**TASK MATERIAL**
- Opening Delimiter -
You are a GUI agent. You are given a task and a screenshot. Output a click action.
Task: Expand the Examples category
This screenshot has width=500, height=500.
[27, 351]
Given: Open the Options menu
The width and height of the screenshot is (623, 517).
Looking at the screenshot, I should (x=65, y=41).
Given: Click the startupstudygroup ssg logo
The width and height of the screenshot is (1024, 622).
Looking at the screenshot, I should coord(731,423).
- Closing Delimiter -
- Opening Delimiter -
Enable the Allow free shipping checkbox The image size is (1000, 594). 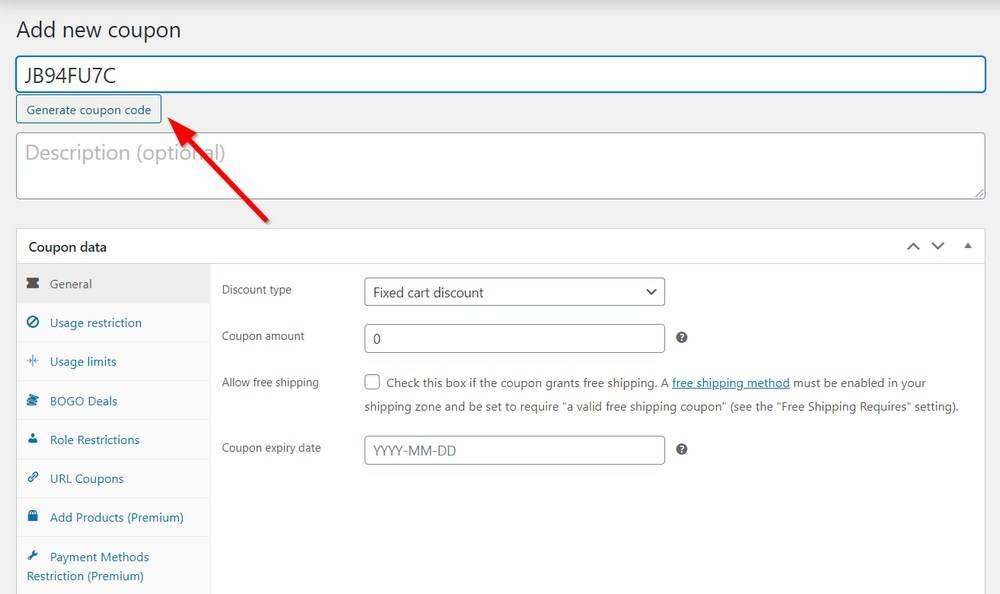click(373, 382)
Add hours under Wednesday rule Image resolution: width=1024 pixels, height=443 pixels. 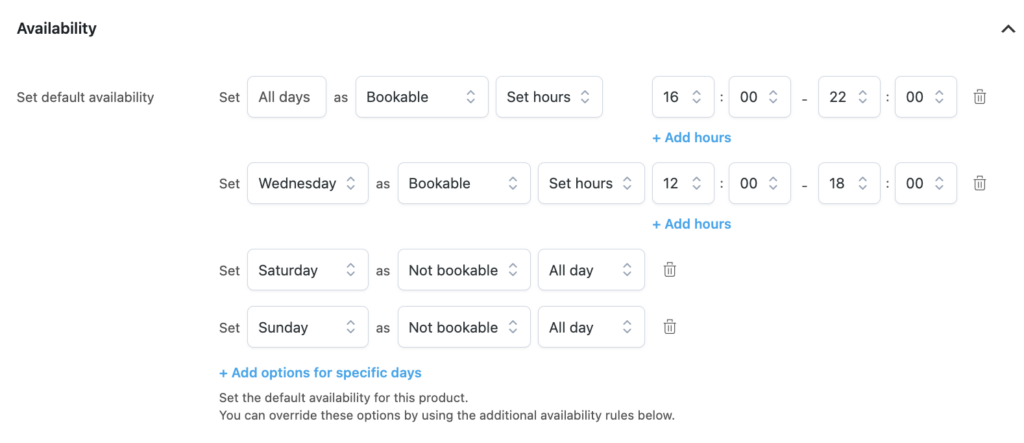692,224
- Closing Delimiter -
- Opening Delimiter -
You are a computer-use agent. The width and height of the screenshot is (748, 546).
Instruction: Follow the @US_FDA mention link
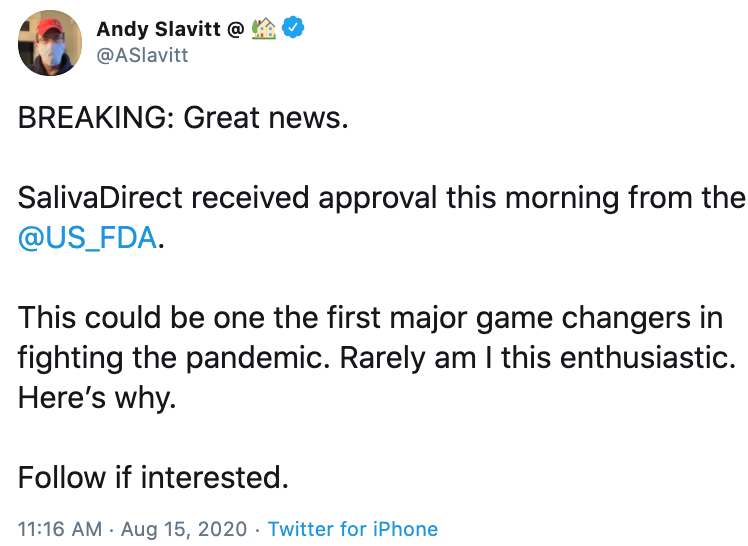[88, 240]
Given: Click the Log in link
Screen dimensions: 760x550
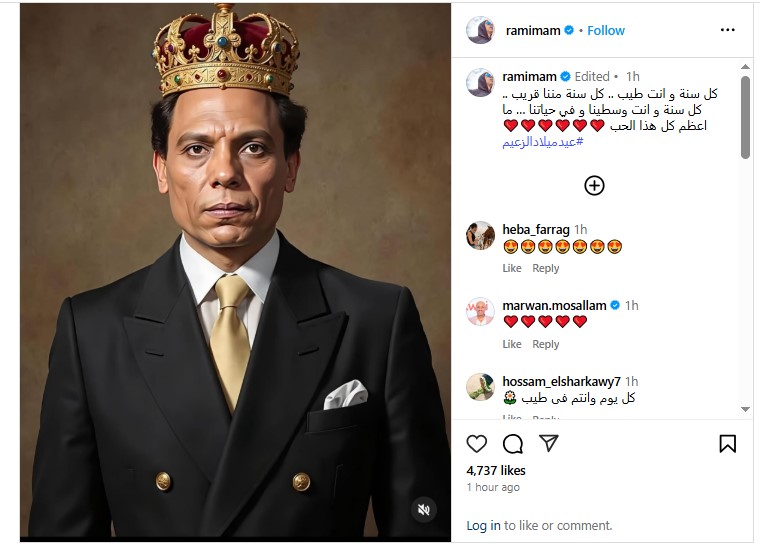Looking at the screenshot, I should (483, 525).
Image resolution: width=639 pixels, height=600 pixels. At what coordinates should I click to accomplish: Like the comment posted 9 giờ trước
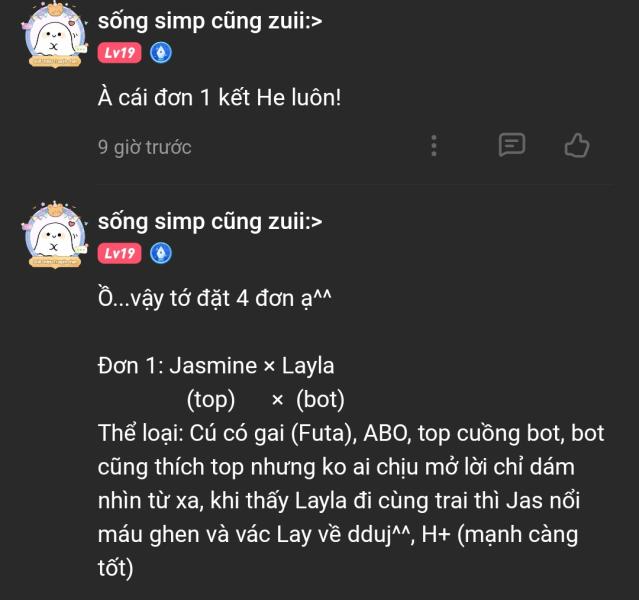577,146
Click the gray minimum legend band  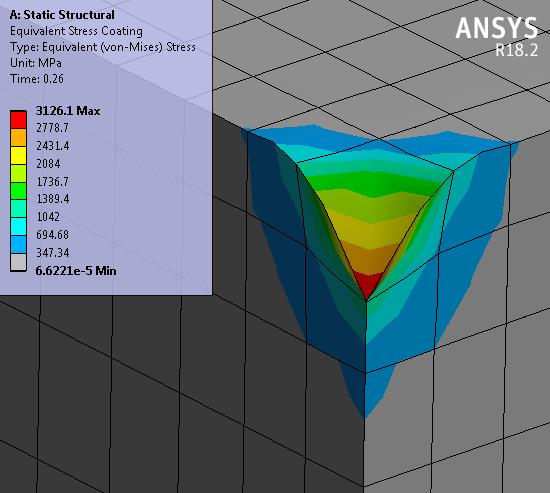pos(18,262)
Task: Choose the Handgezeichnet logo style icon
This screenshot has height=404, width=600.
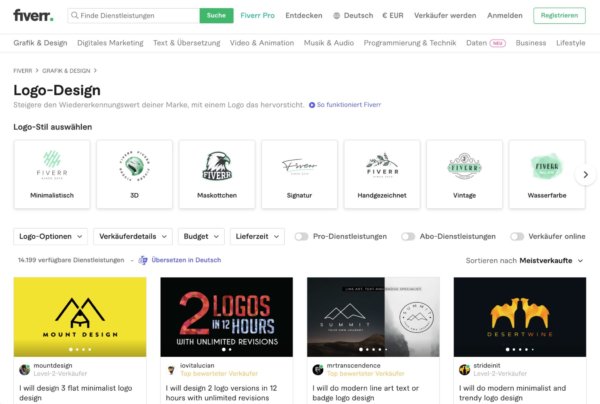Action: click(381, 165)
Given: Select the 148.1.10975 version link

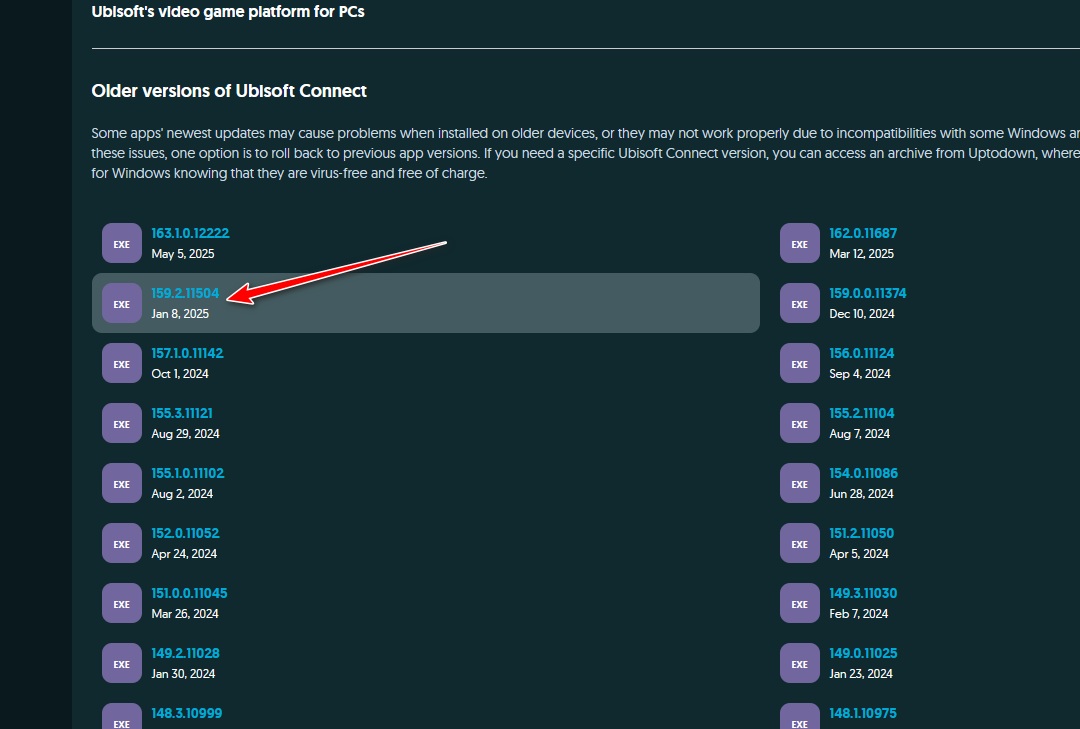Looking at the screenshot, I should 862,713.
- Closing Delimiter -
Could you state how many lines in the listing include the string "agent"? Only the number is wanted.

**TASK RESPONSE**
2